Além de tudo isso, existe a pressão para fazer a escolha "certa" que me levará a uma vida bem sucedida e a justificativa é a da vida ser única, só há uma chance. Nesse momento me lembro do filme "Mr. Nobody". Uma de suas citações contradizem totalmente essa ideia, segundo a qual "todo caminho é o caminho certo, tudo poderia ter sido outra coisa e teria o mesmo tanto de significado".

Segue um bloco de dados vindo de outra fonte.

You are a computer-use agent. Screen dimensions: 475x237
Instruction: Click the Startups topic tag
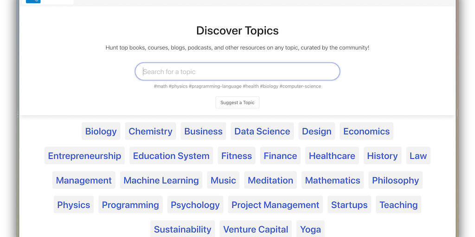point(349,205)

É, portanto, um momento difícil, uma questão inquietante. Irei aproveitar a quarentena, já que vivemos uma pandemia de COVID-19 e estou na Bahia devido ao cancelamento das aulas presenciais (o que também não ajuda muito, pois me deixa mais ansiosa e ainda tenho que me adaptar ao modelo improvisado de aula EAD da USP), para pensar um pouco mais sobre isso. Talvez um dia chegue a alguma conclusão.